The Clark County School Board and its teachers, for the first time in several months, appear to have found some common ground.
Despite their ongoing dispute over pay raises, the teachers and trustees last week seemed united in their skepticism of — and at times outright hostility toward — the teachers union’s plan to overhaul its crumbling Teachers Health Trust.
Union leaders argue the board within the next few weeks must approve a new health care package — the details of which remain murky — to save the union-controlled trust from a deficit projected to balloon to $15.4 million this year and to more than $20.6 million next year.
More than 18,000 teachers and their dependents rely on the trust for their health care, and many members reported their doctors already have sent notices warning that they will not participate in the new plan.
“The Teachers Health Trust as we know it is gone,” said Sarah Sunnasy, a fifth-grade teacher at Ronzone Elementary School, near Lake Mead Boulevard and Michael Way. “It’s time that we as teachers all swallow that pill.
“I think there’s a lot of great things in this (new) proposal. I really do. I like the concept,” she added. “But I’m concerned (about) what happens after three years. We don’t know if it’s going to be another debacle.”
At a school board meeting Thursday, the Clark County Education Association, which represents the teachers, unveiled what little information it had about the controversial proposal to overturn control of the trust to locally based health care delivery firm WellHealth and a third-party administrator.
The plan would decrease from 5.800 health care providers currently operating with the trust to about 5,200, according to WellHealth representatives.
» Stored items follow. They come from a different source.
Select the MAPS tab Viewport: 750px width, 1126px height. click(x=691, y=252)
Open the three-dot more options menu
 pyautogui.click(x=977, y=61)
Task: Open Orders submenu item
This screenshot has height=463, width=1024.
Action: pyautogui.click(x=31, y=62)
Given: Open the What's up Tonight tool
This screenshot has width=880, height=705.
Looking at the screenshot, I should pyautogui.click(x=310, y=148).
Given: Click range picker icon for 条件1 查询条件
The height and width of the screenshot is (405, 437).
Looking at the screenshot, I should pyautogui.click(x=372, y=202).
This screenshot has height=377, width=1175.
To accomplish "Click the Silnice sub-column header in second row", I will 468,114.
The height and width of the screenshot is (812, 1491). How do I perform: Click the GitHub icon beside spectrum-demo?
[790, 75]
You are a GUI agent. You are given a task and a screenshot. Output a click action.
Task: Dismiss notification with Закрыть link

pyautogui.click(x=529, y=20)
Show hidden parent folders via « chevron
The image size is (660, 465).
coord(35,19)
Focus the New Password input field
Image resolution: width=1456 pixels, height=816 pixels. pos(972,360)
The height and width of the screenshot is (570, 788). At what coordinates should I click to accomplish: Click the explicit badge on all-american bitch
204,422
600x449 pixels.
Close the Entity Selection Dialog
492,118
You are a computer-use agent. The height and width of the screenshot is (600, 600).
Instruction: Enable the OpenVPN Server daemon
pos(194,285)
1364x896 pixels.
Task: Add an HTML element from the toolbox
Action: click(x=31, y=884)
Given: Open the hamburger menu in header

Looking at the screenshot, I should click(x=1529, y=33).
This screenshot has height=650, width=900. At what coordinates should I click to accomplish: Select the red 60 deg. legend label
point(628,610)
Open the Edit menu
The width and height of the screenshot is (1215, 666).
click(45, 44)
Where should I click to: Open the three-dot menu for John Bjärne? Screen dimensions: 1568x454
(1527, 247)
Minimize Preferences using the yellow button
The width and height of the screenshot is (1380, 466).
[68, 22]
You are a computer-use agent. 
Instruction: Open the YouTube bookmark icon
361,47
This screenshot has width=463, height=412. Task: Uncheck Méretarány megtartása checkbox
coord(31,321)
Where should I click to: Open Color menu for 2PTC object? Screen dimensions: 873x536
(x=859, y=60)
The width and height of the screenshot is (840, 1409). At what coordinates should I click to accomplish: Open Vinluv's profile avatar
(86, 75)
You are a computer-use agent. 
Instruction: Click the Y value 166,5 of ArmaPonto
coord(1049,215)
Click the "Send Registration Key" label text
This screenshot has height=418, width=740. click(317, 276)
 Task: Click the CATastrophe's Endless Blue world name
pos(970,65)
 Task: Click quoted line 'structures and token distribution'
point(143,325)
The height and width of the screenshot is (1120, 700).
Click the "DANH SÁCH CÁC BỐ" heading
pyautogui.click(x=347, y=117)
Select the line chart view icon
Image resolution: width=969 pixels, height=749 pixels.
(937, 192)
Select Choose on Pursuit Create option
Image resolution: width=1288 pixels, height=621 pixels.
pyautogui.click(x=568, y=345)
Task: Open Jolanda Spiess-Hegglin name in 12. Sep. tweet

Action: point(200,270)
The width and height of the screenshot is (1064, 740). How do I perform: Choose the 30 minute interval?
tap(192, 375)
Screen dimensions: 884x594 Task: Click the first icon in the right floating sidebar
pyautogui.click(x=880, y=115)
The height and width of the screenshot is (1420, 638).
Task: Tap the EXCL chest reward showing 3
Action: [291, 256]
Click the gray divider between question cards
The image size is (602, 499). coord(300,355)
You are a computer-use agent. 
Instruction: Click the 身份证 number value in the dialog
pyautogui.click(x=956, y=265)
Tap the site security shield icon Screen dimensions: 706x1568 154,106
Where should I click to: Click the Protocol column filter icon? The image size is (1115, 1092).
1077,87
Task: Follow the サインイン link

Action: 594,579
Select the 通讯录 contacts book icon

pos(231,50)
Deductibles, out-of-pocket maximums and co-pays largely would remain the same, or even get cheaper, provided members seek services within the WellHealth network.
But WellHealth representatives also struggled to answer basic questions from trustees, including how much premiums will rise and where it will find cost savings to prevent the trust’s implosion.
Those details, said Steven Keltie, president of business, development and marketing for WellHealth, depend on how much money the Clark County School District provides to keep the trust afloat.
Under one option provided to the board, the district’s contribution for each member’s monthly premium would rise by $24.24, at a cost of about $900,000 a month or nearly $11 million a year. Another option would require plan changes for members, or a mix of both. Changes to district funding for teacher health costs are subject to ongoing contract negotiations with the union.
WellHealth representatives insisted any of those options would allow the trust to eliminate its deficit within three years, but trustees remained cautious about approving such a vague plan.
“It feels like we’re in a Catch-22,” said District G Trustee Erin Cranor. “If we approve the plan design and the network and we don’t know the money side — unless the district subsidizes (the trust) at $900,000 a month, the plan design gets redesigned.
“So we will have approved a plan design, but then we’ll have to redesign the plan.”
The board took no action Thursday, but if it eventually approves the union’s proposal, all contracts currently issued through the trust will roll over to WellHealth on Jan. 1, with open enrollment starting Oct. 17.